Aim of the task :: Go line by line through the entries and show those that hold the string "logo".

=== Source records ===

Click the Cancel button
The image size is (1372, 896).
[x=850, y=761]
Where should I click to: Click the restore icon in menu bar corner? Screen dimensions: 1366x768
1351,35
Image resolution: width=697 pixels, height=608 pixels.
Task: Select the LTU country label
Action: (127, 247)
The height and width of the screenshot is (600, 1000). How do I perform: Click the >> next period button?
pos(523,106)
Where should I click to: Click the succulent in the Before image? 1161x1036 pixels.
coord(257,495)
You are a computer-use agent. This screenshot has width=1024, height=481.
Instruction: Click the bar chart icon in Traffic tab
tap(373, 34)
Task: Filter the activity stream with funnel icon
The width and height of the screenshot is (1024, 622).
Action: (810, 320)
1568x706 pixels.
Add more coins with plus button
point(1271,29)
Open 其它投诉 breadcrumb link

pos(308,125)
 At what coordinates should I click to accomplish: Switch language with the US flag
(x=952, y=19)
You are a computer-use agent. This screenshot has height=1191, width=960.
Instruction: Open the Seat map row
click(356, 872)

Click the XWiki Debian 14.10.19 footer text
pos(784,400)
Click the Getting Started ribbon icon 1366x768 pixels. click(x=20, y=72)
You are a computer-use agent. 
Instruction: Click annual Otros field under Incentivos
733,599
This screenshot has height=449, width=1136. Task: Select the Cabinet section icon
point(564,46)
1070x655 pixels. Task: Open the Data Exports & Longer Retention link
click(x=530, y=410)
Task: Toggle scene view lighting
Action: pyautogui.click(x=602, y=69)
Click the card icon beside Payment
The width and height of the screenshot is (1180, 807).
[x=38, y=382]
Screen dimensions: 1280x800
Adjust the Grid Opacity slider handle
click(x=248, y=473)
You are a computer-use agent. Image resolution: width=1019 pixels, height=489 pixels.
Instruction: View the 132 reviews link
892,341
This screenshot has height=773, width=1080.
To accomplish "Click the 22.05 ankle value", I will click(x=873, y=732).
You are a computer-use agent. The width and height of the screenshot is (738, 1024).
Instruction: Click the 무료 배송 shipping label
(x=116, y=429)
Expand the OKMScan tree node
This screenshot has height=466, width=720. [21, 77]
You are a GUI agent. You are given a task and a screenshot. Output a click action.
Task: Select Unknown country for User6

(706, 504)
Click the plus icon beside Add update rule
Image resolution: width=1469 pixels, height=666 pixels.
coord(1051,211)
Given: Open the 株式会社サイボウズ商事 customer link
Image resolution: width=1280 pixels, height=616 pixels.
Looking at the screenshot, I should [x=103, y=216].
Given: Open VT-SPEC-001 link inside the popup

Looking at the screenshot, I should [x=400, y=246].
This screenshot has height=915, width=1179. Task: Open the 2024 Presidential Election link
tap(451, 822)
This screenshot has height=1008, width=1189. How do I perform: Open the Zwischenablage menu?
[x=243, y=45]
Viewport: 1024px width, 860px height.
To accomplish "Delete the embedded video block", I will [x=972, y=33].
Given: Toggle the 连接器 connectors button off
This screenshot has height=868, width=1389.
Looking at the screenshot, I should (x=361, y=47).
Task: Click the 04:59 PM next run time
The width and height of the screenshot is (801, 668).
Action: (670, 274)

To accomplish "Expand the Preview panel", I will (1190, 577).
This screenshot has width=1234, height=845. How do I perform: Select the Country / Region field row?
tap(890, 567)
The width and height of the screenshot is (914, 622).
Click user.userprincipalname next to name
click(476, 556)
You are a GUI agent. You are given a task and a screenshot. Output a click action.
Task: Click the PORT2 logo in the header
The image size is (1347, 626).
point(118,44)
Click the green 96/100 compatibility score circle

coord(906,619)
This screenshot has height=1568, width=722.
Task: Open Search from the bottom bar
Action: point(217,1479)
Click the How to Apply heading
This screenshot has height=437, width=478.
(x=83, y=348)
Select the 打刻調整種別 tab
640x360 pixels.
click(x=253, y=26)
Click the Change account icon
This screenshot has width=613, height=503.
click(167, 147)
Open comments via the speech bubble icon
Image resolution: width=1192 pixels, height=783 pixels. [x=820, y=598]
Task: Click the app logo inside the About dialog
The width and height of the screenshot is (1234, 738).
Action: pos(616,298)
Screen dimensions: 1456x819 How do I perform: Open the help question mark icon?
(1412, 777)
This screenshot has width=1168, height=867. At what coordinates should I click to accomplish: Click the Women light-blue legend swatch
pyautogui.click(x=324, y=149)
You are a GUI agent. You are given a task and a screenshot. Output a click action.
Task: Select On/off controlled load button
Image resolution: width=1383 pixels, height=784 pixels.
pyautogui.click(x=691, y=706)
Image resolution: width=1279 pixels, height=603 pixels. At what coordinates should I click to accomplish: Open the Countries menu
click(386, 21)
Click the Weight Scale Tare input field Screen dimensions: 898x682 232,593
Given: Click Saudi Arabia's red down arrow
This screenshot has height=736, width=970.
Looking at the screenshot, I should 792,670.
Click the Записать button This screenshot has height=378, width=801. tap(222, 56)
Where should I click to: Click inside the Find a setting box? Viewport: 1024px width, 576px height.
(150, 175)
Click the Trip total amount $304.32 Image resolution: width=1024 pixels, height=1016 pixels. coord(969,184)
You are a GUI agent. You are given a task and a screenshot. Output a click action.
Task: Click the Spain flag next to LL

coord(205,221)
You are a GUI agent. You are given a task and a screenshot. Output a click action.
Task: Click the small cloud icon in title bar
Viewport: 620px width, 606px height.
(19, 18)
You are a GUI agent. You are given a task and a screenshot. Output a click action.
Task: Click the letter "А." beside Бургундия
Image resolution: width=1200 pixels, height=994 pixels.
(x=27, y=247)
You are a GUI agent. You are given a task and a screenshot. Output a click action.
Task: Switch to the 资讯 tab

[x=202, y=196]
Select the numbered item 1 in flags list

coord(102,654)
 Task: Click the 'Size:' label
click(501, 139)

===

Output for this task ::
Task: Click the PORT2 logo in the header
Task: Click the app logo inside the About dialog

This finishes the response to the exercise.